Depuis quelques temps sont apparus sur les cathodiques métropolitains d’alléchants messages : « Bientôt la carte range va disparaître pour être remplacée par le NAVIGO »... Tout d’abord, je tiens à vous rassurer, la carte orange ne va pas disparaître, pas tout de suite du moins... en tout cas pas tant que je pourrais encore l’utiliser...

La petite Navigo est pourtant tellement séduisante ! C’est le visage de l’avenir et de la modernité, radieux et lisse comme du PVC. Sorte de mise au norme d’un "monde meilleur et sans fil", sa petite puce se rend capable, du fond de votre poche, de faire abdiquer tous les tourniquets qu’elle croisera, vous évitant ainsi la pénible et rétrograde insertion du vieux vilain coupon tout rougeaud, tout tordu et si vite usé.

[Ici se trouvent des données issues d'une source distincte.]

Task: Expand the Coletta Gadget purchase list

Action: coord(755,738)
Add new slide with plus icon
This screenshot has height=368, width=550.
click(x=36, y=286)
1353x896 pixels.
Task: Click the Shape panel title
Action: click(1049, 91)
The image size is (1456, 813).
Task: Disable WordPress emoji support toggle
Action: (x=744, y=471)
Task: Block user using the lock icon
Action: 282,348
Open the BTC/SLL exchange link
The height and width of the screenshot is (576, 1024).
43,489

Et pourtant Navigo ne me séduit pas, pire, ça m’inquiète... Navigo ne s’entend décidément pas bien avec ma parano...

Anatomie. D’un côté nous avons une base de données qui contient une somme d’informations très personnelles sur mon compte : nom, adresse et photo en numérique. De l’autre côté nous avons cette bavarde petite Navigo qui vous "dénonce au central" à chaque entrée, ou sortie, d’une station de métro, mais aussi de bus, de tram, de RER, bref, de tout ce qui me transporte en commun... ajoutant ainsi sans relâche à "votre fiche", la liste exhaustive des noms, dates et heures des check-points que vous avez traversés.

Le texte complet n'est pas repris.